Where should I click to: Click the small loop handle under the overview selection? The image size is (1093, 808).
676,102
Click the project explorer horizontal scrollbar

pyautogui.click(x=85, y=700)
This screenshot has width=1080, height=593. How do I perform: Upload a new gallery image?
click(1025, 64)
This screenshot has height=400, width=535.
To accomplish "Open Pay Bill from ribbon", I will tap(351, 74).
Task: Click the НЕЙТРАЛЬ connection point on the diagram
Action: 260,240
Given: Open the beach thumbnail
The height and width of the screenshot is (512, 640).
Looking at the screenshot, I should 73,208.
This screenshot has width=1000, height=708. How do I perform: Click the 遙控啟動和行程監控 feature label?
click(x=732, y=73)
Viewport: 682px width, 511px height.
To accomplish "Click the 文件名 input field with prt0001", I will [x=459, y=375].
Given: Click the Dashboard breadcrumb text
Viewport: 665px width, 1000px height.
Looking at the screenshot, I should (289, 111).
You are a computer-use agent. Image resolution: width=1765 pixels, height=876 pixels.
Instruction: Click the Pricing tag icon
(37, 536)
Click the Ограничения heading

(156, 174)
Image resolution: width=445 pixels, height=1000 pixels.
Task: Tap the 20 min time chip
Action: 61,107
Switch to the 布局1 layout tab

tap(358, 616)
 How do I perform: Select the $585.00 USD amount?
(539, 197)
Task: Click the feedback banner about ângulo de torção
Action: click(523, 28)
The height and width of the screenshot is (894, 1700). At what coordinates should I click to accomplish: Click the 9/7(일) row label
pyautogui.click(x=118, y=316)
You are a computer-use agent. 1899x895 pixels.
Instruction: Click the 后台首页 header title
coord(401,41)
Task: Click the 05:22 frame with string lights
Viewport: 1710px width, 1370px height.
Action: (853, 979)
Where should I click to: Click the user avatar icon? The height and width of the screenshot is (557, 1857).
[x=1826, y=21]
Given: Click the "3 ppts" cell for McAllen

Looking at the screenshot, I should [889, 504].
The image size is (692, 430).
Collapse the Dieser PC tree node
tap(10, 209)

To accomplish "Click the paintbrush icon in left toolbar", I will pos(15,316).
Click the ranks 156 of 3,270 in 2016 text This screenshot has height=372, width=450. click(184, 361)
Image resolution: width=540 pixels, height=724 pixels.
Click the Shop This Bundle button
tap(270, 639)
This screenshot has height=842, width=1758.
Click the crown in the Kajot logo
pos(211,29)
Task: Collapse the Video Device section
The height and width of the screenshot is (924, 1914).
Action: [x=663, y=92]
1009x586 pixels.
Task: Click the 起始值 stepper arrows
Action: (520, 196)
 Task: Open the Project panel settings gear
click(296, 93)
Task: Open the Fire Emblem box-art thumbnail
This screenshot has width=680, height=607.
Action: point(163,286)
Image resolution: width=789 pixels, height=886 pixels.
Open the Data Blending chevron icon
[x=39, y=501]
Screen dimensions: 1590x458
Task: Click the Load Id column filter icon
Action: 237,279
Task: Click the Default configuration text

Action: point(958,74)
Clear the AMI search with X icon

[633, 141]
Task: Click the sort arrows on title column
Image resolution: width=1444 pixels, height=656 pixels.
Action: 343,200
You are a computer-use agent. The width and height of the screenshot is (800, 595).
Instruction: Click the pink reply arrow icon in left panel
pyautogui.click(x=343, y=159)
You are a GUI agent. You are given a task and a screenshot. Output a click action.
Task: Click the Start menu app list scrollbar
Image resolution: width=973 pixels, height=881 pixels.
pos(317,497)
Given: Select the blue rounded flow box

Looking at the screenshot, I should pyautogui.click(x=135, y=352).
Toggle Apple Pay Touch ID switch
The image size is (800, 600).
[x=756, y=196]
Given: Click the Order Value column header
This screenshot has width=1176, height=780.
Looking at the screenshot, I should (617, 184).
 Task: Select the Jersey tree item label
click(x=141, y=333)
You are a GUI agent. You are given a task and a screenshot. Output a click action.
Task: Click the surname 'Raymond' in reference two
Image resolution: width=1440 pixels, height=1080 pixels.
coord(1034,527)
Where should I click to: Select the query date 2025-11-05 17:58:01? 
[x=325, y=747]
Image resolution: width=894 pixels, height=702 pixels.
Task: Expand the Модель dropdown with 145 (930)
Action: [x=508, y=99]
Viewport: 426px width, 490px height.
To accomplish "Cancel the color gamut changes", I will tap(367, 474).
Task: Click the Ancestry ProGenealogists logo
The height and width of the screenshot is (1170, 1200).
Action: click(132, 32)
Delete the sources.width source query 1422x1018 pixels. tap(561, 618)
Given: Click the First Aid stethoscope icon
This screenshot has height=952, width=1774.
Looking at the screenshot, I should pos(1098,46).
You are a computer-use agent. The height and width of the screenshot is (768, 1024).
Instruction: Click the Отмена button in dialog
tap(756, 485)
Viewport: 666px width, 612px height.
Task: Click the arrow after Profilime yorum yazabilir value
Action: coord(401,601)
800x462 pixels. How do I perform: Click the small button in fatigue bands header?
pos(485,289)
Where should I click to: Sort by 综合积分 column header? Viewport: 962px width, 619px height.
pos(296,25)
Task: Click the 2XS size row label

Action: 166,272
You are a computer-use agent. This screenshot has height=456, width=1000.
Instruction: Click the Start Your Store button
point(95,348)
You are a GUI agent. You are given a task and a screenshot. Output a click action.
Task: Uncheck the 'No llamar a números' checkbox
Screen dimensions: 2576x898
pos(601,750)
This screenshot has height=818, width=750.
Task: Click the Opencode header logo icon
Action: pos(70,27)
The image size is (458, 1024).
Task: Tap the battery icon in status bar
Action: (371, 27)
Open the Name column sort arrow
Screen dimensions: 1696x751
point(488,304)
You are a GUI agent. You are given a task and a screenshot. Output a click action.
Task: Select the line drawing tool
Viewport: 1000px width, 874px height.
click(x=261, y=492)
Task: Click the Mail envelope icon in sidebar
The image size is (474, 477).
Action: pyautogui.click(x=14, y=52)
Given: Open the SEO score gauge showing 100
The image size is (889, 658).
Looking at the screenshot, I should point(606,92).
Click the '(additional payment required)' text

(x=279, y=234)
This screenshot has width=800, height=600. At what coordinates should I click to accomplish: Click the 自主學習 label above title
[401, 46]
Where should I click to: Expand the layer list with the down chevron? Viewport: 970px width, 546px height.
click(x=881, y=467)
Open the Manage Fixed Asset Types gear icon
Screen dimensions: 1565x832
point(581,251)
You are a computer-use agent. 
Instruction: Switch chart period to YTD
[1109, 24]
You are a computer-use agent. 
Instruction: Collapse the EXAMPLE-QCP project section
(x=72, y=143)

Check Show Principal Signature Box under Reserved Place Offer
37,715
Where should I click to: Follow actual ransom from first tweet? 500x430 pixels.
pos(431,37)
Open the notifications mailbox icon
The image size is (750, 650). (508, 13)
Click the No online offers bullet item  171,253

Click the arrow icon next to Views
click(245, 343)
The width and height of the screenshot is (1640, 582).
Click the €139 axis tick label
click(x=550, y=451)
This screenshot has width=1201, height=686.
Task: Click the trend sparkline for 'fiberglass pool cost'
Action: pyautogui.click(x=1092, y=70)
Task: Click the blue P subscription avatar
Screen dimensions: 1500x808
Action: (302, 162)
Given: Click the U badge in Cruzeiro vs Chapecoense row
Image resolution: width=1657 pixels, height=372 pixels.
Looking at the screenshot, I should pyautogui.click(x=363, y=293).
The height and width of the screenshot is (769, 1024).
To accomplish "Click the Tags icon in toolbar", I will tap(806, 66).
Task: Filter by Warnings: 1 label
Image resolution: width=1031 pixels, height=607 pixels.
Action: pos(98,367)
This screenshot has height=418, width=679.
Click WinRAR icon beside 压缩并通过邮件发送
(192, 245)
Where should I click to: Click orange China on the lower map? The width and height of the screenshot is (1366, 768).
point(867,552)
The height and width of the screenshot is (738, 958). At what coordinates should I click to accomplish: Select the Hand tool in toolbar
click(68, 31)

◆ Exercise directions
Using the entries above, output exactly the lines between the line holding "Task: Click the sort arrows on title column" and the line holding "You are a computer-use agent. The width", end lines included, and nothing more.

◆ Solution to this problem
Task: Click the sort arrows on title column
Image resolution: width=1444 pixels, height=656 pixels.
Action: 343,200
You are a computer-use agent. The width and height of the screenshot is (800, 595).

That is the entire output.